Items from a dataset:
__________
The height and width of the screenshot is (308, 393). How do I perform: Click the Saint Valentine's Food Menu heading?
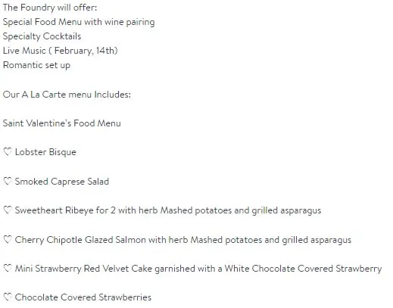[x=62, y=123]
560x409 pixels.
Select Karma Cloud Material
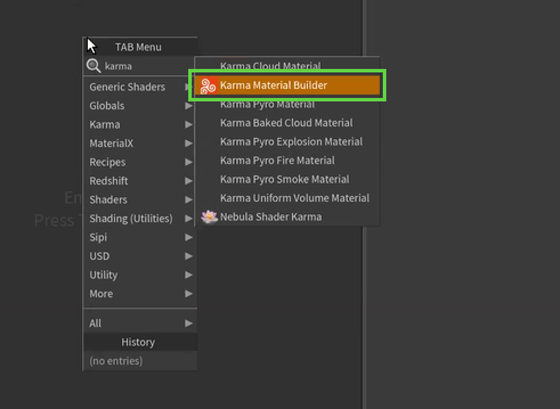(x=270, y=66)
__________
Output every line of the records above word for word, leaving out the pictures.

The height and width of the screenshot is (308, 393). How do I perform: Click the Saint Valentine's Food Menu heading?
[x=62, y=123]
560x409 pixels.
Select Karma Cloud Material
(x=270, y=66)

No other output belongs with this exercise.